WHAT IS NEEDED » In the listing beneath this line, copy exactly the lines starting with the one containing "setembro 2024 (36, 2126)" and going on through the one containing "Документы (121, 599)".

---

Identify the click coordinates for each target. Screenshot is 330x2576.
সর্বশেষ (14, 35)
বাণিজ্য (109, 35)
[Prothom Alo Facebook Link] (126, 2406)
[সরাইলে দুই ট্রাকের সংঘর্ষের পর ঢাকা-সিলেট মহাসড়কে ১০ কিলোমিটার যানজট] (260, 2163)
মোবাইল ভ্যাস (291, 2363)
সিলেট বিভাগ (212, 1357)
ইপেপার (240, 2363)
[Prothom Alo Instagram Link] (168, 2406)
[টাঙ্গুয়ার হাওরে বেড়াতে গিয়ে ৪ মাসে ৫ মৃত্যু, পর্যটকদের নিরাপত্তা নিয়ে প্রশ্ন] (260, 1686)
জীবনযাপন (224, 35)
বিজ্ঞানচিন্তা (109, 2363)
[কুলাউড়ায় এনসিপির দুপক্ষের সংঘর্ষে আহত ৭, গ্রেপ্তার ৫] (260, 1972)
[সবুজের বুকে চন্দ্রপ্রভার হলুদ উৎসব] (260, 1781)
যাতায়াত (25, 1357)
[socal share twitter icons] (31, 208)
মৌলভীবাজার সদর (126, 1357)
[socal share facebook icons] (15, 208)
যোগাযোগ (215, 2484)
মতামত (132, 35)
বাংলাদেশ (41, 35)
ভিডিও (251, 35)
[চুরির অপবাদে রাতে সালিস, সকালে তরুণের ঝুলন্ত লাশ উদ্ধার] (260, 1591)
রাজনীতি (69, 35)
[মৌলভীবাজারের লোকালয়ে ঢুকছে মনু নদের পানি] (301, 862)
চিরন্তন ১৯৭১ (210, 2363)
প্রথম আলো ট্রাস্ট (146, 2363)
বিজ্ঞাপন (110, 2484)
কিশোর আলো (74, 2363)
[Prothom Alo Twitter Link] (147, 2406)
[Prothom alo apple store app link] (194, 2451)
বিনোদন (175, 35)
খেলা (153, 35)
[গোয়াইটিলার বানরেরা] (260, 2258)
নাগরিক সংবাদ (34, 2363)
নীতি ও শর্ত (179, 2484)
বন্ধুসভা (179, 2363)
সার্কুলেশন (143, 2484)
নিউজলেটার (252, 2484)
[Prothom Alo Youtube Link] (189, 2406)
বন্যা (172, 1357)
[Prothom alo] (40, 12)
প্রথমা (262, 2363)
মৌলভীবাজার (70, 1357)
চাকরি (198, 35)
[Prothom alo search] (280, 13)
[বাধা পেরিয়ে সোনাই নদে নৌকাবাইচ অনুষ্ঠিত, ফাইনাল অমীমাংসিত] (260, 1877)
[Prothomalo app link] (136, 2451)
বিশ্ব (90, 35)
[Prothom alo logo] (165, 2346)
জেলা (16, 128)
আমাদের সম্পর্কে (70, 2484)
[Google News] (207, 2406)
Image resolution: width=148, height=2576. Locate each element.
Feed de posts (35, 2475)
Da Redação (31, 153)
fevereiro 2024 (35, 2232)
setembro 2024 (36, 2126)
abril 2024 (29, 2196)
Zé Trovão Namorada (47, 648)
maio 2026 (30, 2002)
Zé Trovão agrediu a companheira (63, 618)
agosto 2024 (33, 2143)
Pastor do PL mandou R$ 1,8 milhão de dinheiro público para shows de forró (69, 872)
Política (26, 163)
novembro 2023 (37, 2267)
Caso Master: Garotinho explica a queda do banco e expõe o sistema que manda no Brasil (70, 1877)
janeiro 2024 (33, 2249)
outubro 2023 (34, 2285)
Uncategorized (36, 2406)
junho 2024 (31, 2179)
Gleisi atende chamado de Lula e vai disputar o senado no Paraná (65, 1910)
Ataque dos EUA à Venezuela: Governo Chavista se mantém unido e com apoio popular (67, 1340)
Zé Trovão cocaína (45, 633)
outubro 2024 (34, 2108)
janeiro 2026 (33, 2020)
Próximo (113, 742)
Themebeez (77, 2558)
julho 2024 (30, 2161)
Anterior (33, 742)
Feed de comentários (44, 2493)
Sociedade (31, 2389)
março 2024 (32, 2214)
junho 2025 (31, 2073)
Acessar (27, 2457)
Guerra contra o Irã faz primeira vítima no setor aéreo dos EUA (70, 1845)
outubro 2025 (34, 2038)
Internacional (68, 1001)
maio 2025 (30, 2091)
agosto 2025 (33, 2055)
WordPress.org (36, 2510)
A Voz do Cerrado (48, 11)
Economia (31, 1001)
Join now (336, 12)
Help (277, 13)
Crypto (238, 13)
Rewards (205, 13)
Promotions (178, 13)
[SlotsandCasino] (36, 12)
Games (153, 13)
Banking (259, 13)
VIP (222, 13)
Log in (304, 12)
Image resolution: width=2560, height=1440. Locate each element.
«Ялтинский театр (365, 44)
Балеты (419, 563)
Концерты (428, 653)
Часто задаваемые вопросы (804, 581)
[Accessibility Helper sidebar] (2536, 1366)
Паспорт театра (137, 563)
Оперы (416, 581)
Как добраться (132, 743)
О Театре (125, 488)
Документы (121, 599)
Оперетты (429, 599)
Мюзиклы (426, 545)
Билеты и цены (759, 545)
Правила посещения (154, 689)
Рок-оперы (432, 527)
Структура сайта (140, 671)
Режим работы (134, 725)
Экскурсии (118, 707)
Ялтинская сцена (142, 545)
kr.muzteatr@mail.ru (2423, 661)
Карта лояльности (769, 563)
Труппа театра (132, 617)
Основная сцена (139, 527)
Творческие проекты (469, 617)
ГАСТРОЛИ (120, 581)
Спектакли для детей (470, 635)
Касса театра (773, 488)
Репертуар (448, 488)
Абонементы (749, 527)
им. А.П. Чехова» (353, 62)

---

TASK OUTPUT »
setembro 2024 (36, 2126)
abril 2024 (29, 2196)
Zé Trovão Namorada (47, 648)
maio 2026 (30, 2002)
Zé Trovão agrediu a companheira (63, 618)
agosto 2024 (33, 2143)
Pastor do PL mandou R$ 1,8 milhão de dinheiro público para shows de forró (69, 872)
Política (26, 163)
novembro 2023 (37, 2267)
Caso Master: Garotinho explica a queda do banco e expõe o sistema que manda no Brasil (70, 1877)
janeiro 2024 (33, 2249)
outubro 2023 (34, 2285)
Uncategorized (36, 2406)
junho 2024 (31, 2179)
Gleisi atende chamado de Lula e vai disputar o senado no Paraná (65, 1910)
Ataque dos EUA à Venezuela: Governo Chavista se mantém unido e com apoio popular (67, 1340)
Zé Trovão cocaína (45, 633)
outubro 2024 (34, 2108)
janeiro 2026 (33, 2020)
Próximo (113, 742)
Themebeez (77, 2558)
julho 2024 (30, 2161)
Anterior (33, 742)
Feed de comentários (44, 2493)
Sociedade (31, 2389)
março 2024 (32, 2214)
junho 2025 (31, 2073)
Acessar (27, 2457)
Guerra contra o Irã faz primeira vítima no setor aéreo dos EUA (70, 1845)
outubro 2025 (34, 2038)
Internacional (68, 1001)
maio 2025 (30, 2091)
agosto 2025 (33, 2055)
WordPress.org (36, 2510)
A Voz do Cerrado (48, 11)
Economia (31, 1001)
Join now (336, 12)
Help (277, 13)
Crypto (238, 13)
Rewards (205, 13)
Promotions (178, 13)
[SlotsandCasino] (36, 12)
Games (153, 13)
Banking (259, 13)
VIP (222, 13)
Log in (304, 12)
Image resolution: width=2560, height=1440. Locate each element.
«Ялтинский театр (365, 44)
Балеты (419, 563)
Концерты (428, 653)
Часто задаваемые вопросы (804, 581)
[Accessibility Helper sidebar] (2536, 1366)
Паспорт театра (137, 563)
Оперы (416, 581)
Как добраться (132, 743)
О Театре (125, 488)
Документы (121, 599)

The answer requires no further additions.